L’éblouissement pascal (Ho vigile pascale - 17/04/22)

donnée au couvent d’Avon

Textes liturgiques (année C) : Gn 1, 1 – 2, 2 ; Ps 103 ; … ; Ex 14, 15 – 15, 1 ; Ba 3, 9-15.32 – 4, 4 ; Lc 24, 1-12

«  Dieu dit : ‘Que la lumière soit.’ Et la lumière fut. » Cette affirmation extraite de notre 1re lecture ne nous parle pas que de la création au 1er jour. Elle évoque l’expérience même que nous avons vécue en cette nuit sainte : la lumière du cierge pascal est apparue dans l’obscurité du jardin. Symbole de la parole divine qui a créé la lumière dans l’univers mais aussi de cette même parole qui fait advenir le 8e jour, ce jour de l’éternité qui s’ouvre dans la Résurrection de Jésus. «  La lumière a brillé dans les ténèbres et les ténèbres ne l’ont point arrêtée. » (Jn 1, 8) La lumière du Ressuscité a percé l’opacité de nuit et ouvert le 8e jour, le 1er jour du monde d’après. Et comme le dit l’oraison liturgique qui fait écho à cette 1re lecture, nous découvrons que cette pâque du Christ « est une œuvre plus merveilleuse encore que l’acte de la création au commencement du monde. » La lumière du Christ pour laquelle nous rendons grâce brille plus fort que la lumière du jour et des luminaires créés par Dieu.
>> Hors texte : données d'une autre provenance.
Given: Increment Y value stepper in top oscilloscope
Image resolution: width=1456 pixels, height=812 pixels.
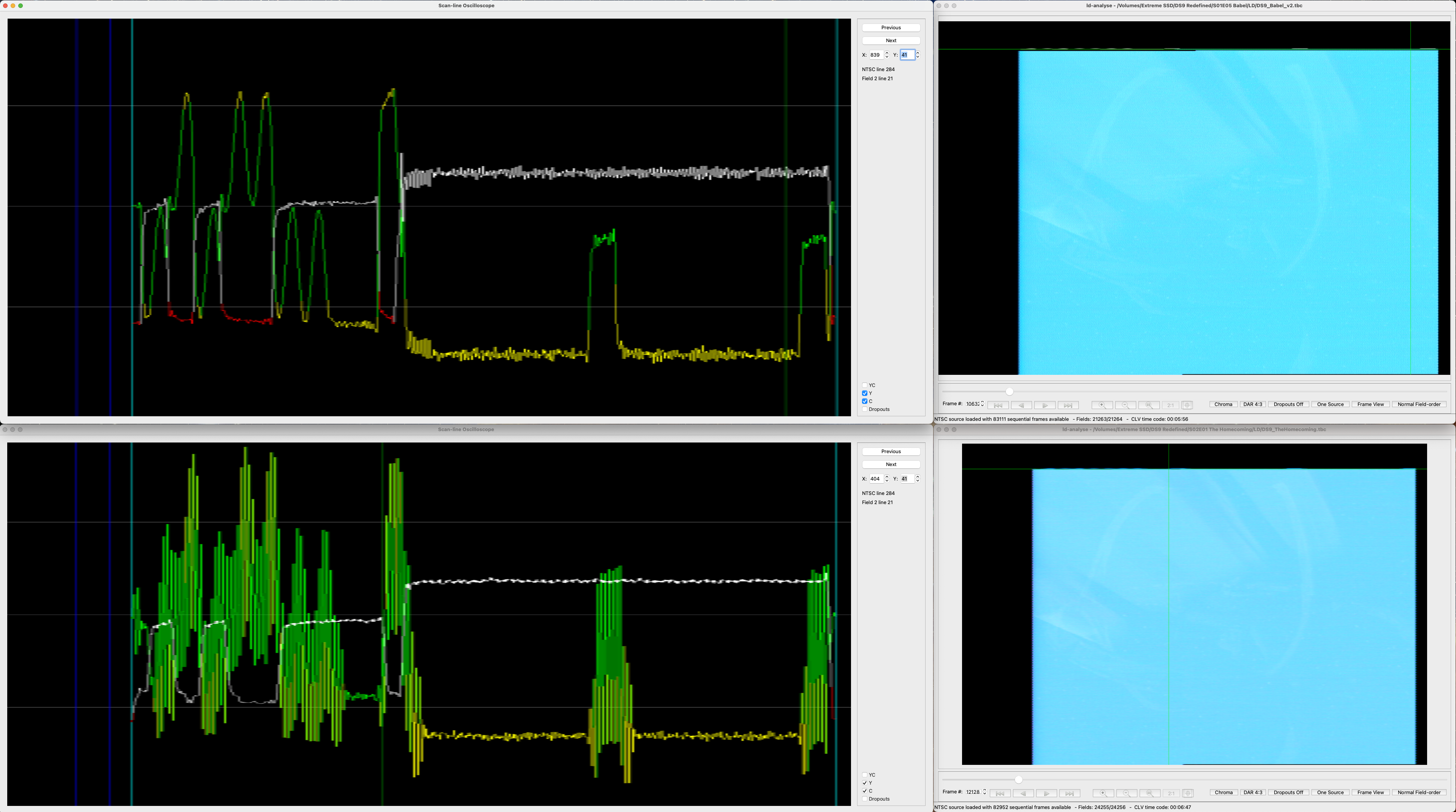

Cette lumière, elle est magnifiquement préfigurée par plusieurs lectures entendues en cette nuit ; au fond cette nuit pascale nous découvre des trouées de lumière, comme si la Parole de Dieu devenait lumière sur nos pas, éclairant peu à peu l’histoire sainte, celle du peuple d’Israël mais aussi la nôtre, jusqu’à ce que le Christ brille en tout et en tous.

Déjà, la colonne de nuée accompagnant les Hébreux au désert était « à la fois ténèbres et lumière dans la nuit  », conduisant l’écrivain biblique à frôler l’oxymore pour évoquer cette présence mystérieuse. Dieu accompagne son peuple, le protège en se faisant proche, mais jamais sans cesser d’être le Dieu tout autre. La lumière divine éclaire le peuple mais les ténèbres le protègent de Pharaon qui le menace. Et Baruch méditant sur la sagesse et sur la création rappelle à Israël que Dieu est bien l’auteur de la lumière : « Il lance la lumière, et elle prend sa course ; il la rappelle, et elle obéit en tremblant. Les étoiles brillent, joyeuses, à leur poste de veille ; il les appelle, et elles répondent : « Nous voici ! » Elles brillent avec joie pour celui qui les a faites. » Mais surtout Baruch affirme de façon prophétique : « La Sagesse est apparue sur la terre, elle a vécu parmi les hommes. » Oui la Sagesse de Dieu est venue visiter la terre en y jetant une traînée de lumière ; mais cette visite, ce n’est pas que « le livre des préceptes de Dieu  », c’est le Verbe de lumière qui a traversé l’espace et le temps pour nous faire participer de sa lumière éternelle.

Nous l’avons entendu dans le Psaume : « Revêtu de magnificence, [Dieu a] pour manteau la lumière ! » Mais le Nouveau Testament ira plus loin : « Dieu est lumière. Il n’y a point de ténèbres en lui. » (1Jn 1,5) Dans l’évangile, les deux hommes qui rassurent les femmes devant le tombeau vide sont en «  habit éblouissant » ; écho très clair de la Transfiguration de Jésus où Luc précise que « son vêtement devint d’une blancheur éblouissante. » (9, 29) Ce manteau de lumière commun au Ressuscité et aux anges est bien la trace d’une lumière incréée. Il est le signe de notre propre résurrection à venir, quand notre corps sera glorifié par la lumière divine. Aussi il est tout à fait logique que les deux signes qui accompagnent tout baptême soient la lumière du cierge et le vêtement blanc. Le baptisé participe déjà de la lumière pascale ; il communie par anticipation au mystère de la Résurrection. Et il s’agit pour lui de vivre dorénavant en enfant de lumière, devenant toujours plus lumière dans le Seigneur et par là lumière du monde ; éclairant ainsi ceux qui cherchent des points de lumière dans les ténèbres de notre monde désabusé.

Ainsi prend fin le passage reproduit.